지시문 조정 버전은 지식 증류 및 강화 학습으로 후속 학습되었습니다.

Gemma 3의 모든 원본 체크포인트는 [Gemma 3](https://huggingface.co/collections/google/gemma-3-release-67c6c6f89c4f76621268bb6d) 릴리스에서 확인할 수 있습니다.

> [!팁]
> Gemma를 다양한 비전 및 언어 작업에 적용하는 추가 예시를 보려면 오른쪽 사이드바의 Gemma 3 모델을 클릭하세요.

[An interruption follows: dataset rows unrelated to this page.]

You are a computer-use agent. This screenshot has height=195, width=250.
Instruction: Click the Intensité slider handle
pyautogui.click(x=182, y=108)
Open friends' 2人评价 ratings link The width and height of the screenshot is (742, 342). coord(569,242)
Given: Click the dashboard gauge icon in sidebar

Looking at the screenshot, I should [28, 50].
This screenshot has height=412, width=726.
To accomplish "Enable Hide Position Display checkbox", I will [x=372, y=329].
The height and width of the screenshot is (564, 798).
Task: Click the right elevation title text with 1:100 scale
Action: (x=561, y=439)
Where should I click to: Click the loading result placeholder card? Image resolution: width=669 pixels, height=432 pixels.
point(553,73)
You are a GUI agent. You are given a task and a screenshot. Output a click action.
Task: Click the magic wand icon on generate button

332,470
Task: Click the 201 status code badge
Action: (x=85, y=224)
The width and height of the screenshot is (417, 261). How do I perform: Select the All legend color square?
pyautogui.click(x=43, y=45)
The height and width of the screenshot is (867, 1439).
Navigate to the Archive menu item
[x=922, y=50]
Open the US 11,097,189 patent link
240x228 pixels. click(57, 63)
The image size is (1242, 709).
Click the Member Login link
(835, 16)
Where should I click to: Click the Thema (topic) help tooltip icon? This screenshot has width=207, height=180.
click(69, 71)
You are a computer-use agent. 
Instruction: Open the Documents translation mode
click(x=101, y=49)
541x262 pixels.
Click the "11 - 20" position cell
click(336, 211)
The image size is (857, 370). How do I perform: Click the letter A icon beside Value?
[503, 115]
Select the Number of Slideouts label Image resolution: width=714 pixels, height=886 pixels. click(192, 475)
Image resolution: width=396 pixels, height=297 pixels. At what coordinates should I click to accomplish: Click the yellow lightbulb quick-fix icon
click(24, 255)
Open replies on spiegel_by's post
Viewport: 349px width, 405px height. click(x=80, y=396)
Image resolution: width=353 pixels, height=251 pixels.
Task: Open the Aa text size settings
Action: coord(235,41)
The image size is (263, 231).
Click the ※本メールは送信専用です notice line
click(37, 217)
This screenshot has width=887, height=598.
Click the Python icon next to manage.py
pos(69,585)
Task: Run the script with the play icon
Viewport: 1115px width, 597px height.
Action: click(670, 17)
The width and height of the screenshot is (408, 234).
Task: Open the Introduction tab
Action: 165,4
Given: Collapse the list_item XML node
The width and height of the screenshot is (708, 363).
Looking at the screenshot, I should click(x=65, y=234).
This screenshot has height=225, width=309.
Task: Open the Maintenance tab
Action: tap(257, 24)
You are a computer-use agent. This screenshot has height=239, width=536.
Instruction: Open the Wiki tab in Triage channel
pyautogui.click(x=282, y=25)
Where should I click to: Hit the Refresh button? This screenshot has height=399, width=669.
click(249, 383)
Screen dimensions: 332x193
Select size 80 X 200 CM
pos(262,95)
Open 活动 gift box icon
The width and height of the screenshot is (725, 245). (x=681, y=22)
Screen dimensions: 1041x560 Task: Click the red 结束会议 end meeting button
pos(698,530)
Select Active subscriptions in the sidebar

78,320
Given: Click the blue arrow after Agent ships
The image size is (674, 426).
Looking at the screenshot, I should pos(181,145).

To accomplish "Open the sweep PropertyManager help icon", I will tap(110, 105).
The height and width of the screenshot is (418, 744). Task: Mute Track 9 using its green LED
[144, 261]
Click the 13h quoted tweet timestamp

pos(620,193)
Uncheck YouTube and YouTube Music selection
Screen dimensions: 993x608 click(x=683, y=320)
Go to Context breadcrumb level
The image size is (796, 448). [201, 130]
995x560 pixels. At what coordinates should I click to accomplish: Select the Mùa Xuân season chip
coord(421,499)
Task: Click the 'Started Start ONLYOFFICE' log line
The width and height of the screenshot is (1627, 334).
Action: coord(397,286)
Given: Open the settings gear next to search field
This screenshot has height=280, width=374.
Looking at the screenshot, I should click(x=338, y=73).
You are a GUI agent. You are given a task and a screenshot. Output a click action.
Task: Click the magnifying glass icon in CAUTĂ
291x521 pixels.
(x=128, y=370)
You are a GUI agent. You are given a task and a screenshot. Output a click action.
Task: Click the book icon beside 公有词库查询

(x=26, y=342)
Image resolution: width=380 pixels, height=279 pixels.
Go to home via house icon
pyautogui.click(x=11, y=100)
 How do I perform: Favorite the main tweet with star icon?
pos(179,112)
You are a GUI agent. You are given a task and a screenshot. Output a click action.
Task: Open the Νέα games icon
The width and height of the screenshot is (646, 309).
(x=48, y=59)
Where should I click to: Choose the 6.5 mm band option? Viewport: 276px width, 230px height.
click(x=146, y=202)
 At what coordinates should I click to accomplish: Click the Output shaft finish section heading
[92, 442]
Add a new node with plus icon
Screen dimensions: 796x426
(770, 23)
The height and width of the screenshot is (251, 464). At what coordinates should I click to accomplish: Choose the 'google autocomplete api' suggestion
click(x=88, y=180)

아래 예시는 [`Pipeline`] 또는 [`AutoModel`] 클래스를 사용하여 이미지를 기반으로 텍스트를 생성하는 방법을 보여줍니다.

<hfoptions id="usage">
<hfoption id="Pipeline">

```py
import torch
from transformers import pipeline

pipeline = pipeline(
    task="image-text-to-text",
    model="google/gemma-3-4b-pt",
    device=0,
    dtype=torch.bfloat16
)
pipeline(
    "https://huggingface.co/datasets/huggingface/documentation-images/resolve/main/pipeline-cat-chonk.jpeg",
    text="<start_of_image> What is shown in this image?"
)
```

</hfoption>
<hfoption id="AutoModel">

```py
import torch
from transformers import AutoProcessor, Gemma3ForConditionalGeneration

model = Gemma3ForConditionalGeneration.from_pretrained(
    "google/gemma-3-4b-it",
    dtype=torch.bfloat16,
    device_map="auto",
    attn_implementation="sdpa"
)
processor = AutoProcessor.from_pretrained(
    "google/gemma-3-4b-it",
    padding_side="left"
)

messages = [
    {
        "role": "system",
        "content": [
            {"type": "text", "text": "You are a helpful assistant."}
        ]
    },
    {
        "role": "user", "content": [
            {"type": "image", "url": "https://huggingface.co/datasets/huggingface/documentation-images/resolve/main/pipeline-cat-chonk.jpeg"},
            {"type": "text", "text": "What is shown in this image?"},
        ]
    },
]
inputs = processor.apply_chat_template(
    messages,
    tokenize=True,
    return_dict=True,
    return_tensors="pt",
    add_generation_prompt=True,
).to(model.device)

output = model.generate(**inputs, max_new_tokens=50, cache_implementation="static")
print(processor.decode(output[0], skip_special_tokens=True))
```

</hfoption>
<hfoption id="transformers CLI">

```bash
echo -e "Plants create energy through a process known as" | transformers run --task text-generation --model google/gemma-3-1b-pt --device 0
```

</hfoption>
</hfoptions>

양자화는 가중치를 더 낮은 정밀도로 표현하여, 큰 모델의 메모리 부담을 줄여줍니다. 사용 가능한 양자화 백엔드에 대한 더 자세한 내용은 [양자화](../quantization/overview) 개요를 참고하세요.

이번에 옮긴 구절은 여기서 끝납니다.